Final answer:
The probability that the average loss exceeds $300 is approximately 37.56%, assuming the company's report is accurate. To be 90% certain of maintaining profitability, the insurance company should charge at least $450.38 per policy.
Step-by-step explanation:
The question is regarding the calculation of probabilities and appropriate pricing in an insurance context. Specifically, it involves determining the probability that the mean loss exceeds a certain amount and how to set insurance premiums to achieve a desired confidence that losses will not exceed that premium.
Part (a) Answer:
To find the probability that the mean loss from fire is greater than $300 for a simple random sample (SRS) of 1000 homeowners, we need to use the Central Limit Theorem.
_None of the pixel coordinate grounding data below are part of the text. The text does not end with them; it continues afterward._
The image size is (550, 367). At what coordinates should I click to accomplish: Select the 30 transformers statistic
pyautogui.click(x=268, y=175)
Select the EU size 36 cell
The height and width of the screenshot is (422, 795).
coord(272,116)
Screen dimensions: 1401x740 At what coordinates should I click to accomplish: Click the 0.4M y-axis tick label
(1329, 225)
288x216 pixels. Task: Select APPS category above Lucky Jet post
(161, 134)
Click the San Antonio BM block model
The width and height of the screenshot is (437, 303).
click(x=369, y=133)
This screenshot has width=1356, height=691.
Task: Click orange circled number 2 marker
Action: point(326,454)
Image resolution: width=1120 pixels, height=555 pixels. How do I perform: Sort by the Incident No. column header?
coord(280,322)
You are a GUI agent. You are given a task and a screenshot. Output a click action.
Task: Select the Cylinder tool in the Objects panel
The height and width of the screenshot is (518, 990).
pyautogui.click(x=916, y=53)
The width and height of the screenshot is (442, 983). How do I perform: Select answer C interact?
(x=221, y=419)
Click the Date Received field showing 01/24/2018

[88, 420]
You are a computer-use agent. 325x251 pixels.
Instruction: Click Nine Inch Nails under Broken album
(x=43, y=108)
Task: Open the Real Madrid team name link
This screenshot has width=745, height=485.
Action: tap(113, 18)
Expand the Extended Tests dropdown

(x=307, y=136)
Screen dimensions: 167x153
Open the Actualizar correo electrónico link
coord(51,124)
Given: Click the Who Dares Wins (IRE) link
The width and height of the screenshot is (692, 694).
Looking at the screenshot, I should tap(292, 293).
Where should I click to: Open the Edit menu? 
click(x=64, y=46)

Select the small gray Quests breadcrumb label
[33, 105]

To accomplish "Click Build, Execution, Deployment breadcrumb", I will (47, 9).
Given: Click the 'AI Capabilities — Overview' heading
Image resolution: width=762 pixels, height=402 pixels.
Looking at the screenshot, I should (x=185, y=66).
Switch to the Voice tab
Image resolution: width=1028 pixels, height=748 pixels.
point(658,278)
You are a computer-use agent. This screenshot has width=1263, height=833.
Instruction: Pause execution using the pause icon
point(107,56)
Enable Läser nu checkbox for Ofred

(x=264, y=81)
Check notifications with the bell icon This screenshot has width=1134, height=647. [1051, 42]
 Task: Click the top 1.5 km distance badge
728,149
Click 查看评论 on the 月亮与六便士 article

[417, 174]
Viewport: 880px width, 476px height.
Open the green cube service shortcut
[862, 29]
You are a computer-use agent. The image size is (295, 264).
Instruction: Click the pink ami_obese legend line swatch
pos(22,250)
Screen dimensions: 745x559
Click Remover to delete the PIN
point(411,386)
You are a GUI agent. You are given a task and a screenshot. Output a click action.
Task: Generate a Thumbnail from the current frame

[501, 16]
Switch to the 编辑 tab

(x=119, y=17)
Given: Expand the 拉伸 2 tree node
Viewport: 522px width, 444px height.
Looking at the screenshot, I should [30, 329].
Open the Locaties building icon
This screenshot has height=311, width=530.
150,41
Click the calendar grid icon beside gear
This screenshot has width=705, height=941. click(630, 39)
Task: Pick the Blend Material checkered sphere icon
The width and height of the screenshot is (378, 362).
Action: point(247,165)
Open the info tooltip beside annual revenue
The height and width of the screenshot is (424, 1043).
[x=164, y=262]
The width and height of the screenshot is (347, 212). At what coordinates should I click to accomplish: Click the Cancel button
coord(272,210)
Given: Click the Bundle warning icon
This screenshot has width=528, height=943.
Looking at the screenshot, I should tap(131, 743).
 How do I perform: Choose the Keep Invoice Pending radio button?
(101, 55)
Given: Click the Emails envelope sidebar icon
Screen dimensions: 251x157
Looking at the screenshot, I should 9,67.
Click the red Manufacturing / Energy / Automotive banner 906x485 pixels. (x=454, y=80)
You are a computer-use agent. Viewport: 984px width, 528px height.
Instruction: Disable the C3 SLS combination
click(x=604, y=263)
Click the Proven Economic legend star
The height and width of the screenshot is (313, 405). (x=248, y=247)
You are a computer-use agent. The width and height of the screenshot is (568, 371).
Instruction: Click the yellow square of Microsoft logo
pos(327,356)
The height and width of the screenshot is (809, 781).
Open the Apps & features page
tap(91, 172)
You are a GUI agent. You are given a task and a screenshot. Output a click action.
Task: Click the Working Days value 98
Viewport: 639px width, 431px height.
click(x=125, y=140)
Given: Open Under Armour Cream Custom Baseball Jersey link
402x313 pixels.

Since the sample size is large, the sampling distribution of the sample mean can be approximated as normally distributed despite the original distribution being right-skewed. The standard error of the mean is $5000 divided by the square root of 1000, which is $158.11. The Z-score for a $300 loss is (300 - 250) / 158.11 which gives us approximately 0.316. Using the standard normal distribution table, we can find the probability that Z is greater than 0.316, which is approximately 0.3756, or 37.56%.
Part (b) Answer:
If the company wants to be 90% certain that the mean loss from fire in an SRS of 1000 homeowners is less than the amount it charges for the policy, they must set the price at a point where only 10% of the losses are above that price. To find this, we look at the Z-score that corresponds to the upper 10% of the standard normal distribution, which is approximately 1.28. Multiplying the Z-score by the standard error and adding to the mean, 1.28 * 158.11 + 250, gives us $450.38. Hence, to be 90% certain that the mean loss does not exceed the premium, the company should charge $450.38 or higher.